(Work request):
Reproduce word for word the rows below, everything from the line containing "Image resolution: width=886" down to the line containing "Image resolution: width=640", with both of those lines included.

______________________________

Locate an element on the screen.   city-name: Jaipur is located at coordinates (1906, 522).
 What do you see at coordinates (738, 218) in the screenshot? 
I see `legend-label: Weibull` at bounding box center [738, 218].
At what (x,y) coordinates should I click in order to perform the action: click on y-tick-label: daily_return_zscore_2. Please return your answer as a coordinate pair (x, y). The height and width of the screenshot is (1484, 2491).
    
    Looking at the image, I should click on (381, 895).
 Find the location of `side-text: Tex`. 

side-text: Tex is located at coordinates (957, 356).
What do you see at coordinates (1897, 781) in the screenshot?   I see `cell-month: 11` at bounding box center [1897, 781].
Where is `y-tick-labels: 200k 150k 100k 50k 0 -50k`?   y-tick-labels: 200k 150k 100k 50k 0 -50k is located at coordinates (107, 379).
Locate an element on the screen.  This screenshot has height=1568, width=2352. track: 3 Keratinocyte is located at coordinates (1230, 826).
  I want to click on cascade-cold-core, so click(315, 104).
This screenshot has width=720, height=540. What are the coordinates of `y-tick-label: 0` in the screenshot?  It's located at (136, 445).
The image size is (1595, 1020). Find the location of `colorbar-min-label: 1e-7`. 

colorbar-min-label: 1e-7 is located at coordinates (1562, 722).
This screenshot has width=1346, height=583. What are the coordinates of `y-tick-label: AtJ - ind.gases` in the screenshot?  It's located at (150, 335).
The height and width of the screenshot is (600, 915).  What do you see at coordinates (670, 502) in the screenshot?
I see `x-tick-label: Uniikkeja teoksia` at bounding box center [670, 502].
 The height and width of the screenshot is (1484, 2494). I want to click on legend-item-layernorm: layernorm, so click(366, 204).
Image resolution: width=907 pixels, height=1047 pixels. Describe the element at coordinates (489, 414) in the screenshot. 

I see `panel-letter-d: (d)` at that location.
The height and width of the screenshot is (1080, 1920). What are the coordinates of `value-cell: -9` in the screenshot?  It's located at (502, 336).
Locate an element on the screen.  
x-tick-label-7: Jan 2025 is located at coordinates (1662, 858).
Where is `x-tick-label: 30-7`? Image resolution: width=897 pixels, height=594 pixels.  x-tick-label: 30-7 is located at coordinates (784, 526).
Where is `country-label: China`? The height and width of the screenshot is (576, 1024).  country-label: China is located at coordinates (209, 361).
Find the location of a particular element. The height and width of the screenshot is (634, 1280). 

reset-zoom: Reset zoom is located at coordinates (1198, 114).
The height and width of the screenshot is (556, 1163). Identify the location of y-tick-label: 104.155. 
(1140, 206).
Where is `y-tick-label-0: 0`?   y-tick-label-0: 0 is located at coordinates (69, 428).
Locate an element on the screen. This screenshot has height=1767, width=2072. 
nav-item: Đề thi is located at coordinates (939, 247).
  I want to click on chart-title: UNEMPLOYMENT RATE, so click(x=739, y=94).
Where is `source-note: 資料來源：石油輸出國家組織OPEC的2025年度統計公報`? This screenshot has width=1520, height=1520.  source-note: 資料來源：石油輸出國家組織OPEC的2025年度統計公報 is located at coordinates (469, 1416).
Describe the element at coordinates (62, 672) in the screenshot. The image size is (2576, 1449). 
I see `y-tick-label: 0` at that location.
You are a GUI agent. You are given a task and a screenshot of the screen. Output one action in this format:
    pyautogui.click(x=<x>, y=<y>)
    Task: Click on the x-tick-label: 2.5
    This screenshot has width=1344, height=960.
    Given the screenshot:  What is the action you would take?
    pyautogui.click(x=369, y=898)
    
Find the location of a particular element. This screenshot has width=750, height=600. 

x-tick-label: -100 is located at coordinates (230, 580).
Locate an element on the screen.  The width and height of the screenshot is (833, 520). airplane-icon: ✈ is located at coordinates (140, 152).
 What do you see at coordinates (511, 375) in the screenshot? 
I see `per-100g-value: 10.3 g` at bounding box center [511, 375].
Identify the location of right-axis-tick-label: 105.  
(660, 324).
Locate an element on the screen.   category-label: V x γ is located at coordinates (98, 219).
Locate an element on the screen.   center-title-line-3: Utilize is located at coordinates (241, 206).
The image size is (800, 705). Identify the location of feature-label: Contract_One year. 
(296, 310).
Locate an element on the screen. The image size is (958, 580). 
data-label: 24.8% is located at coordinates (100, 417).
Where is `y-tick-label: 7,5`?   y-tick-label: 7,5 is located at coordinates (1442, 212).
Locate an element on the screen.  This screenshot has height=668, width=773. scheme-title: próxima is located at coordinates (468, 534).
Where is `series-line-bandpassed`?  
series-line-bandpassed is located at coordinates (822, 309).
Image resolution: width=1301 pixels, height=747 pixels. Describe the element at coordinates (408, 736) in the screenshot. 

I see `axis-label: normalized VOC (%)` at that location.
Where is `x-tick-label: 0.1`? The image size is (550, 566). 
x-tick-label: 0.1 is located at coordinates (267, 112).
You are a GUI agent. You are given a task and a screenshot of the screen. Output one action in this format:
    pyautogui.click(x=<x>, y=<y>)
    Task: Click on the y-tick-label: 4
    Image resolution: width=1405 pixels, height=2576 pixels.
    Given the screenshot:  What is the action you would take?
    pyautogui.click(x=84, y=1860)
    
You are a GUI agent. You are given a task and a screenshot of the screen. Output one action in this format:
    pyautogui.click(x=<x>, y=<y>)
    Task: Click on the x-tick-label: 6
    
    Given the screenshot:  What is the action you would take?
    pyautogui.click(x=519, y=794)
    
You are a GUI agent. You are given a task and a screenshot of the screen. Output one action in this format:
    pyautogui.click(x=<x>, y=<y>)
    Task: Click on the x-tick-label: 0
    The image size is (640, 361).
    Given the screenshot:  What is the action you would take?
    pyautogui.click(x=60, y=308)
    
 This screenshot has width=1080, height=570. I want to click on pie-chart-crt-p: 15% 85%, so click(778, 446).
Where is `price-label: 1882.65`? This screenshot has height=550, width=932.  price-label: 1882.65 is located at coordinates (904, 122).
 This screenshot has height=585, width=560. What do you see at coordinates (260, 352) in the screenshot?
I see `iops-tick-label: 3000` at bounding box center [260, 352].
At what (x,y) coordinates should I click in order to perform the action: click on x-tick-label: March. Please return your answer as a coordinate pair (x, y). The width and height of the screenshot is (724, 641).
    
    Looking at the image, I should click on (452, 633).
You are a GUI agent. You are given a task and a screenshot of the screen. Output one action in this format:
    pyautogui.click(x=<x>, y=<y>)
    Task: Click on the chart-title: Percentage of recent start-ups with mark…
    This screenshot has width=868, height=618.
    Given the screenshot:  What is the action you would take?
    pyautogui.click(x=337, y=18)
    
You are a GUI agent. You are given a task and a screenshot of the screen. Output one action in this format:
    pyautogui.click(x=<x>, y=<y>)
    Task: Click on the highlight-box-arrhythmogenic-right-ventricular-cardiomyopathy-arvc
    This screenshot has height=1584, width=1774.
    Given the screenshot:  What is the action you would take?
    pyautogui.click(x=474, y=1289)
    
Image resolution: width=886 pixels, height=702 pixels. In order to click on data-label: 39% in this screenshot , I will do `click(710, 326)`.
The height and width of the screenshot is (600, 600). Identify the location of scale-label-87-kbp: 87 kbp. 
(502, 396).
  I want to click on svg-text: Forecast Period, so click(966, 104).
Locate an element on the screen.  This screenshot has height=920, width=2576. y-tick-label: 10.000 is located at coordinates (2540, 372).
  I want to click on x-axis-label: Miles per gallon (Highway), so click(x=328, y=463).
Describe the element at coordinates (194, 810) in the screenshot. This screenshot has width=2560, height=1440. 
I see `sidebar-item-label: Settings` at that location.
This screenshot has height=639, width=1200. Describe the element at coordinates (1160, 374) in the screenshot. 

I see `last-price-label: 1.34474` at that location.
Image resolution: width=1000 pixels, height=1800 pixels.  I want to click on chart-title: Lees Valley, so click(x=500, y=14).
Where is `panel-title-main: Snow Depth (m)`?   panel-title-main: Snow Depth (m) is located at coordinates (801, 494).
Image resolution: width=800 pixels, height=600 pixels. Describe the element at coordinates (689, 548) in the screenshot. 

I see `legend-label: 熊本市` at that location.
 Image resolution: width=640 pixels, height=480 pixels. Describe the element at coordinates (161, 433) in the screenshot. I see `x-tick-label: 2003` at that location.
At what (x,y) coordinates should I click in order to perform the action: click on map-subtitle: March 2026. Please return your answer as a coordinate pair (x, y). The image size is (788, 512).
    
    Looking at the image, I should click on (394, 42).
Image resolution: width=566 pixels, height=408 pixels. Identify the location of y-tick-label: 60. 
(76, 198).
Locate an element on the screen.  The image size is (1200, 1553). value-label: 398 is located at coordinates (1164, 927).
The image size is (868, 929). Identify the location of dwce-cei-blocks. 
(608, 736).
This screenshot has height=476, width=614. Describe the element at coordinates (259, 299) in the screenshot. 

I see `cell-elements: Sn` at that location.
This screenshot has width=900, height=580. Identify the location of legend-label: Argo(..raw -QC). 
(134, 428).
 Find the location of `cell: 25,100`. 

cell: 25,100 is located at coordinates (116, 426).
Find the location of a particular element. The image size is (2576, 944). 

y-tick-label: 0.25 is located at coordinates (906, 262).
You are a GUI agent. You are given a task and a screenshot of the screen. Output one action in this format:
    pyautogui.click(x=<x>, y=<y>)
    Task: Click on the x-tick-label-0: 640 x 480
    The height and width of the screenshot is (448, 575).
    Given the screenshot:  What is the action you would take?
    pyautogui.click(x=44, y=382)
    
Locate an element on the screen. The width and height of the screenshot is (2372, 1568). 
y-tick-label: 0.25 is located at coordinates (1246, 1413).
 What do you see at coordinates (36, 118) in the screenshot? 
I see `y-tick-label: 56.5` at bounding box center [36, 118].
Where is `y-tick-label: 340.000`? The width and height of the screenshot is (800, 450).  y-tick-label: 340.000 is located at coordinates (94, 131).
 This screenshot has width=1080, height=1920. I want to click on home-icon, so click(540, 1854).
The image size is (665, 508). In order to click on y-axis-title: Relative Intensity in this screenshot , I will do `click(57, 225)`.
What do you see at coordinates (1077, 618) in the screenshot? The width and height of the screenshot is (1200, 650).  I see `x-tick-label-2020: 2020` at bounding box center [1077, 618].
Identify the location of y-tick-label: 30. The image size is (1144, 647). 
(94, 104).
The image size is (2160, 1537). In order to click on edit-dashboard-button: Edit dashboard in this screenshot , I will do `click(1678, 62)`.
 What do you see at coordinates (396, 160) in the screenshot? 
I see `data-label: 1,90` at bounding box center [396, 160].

______________________________

(Exercise result):
Image resolution: width=886 pixels, height=702 pixels. In order to click on data-label: 39% in this screenshot , I will do `click(710, 326)`.
The height and width of the screenshot is (600, 600). Identify the location of scale-label-87-kbp: 87 kbp. 
(502, 396).
  I want to click on svg-text: Forecast Period, so click(966, 104).
Locate an element on the screen.  This screenshot has height=920, width=2576. y-tick-label: 10.000 is located at coordinates (2540, 372).
  I want to click on x-axis-label: Miles per gallon (Highway), so click(x=328, y=463).
Describe the element at coordinates (194, 810) in the screenshot. This screenshot has width=2560, height=1440. 
I see `sidebar-item-label: Settings` at that location.
This screenshot has height=639, width=1200. Describe the element at coordinates (1160, 374) in the screenshot. 

I see `last-price-label: 1.34474` at that location.
Image resolution: width=1000 pixels, height=1800 pixels.  I want to click on chart-title: Lees Valley, so click(x=500, y=14).
Where is `panel-title-main: Snow Depth (m)`?   panel-title-main: Snow Depth (m) is located at coordinates (801, 494).
Image resolution: width=800 pixels, height=600 pixels. Describe the element at coordinates (689, 548) in the screenshot. 

I see `legend-label: 熊本市` at that location.
 Image resolution: width=640 pixels, height=480 pixels. Describe the element at coordinates (161, 433) in the screenshot. I see `x-tick-label: 2003` at that location.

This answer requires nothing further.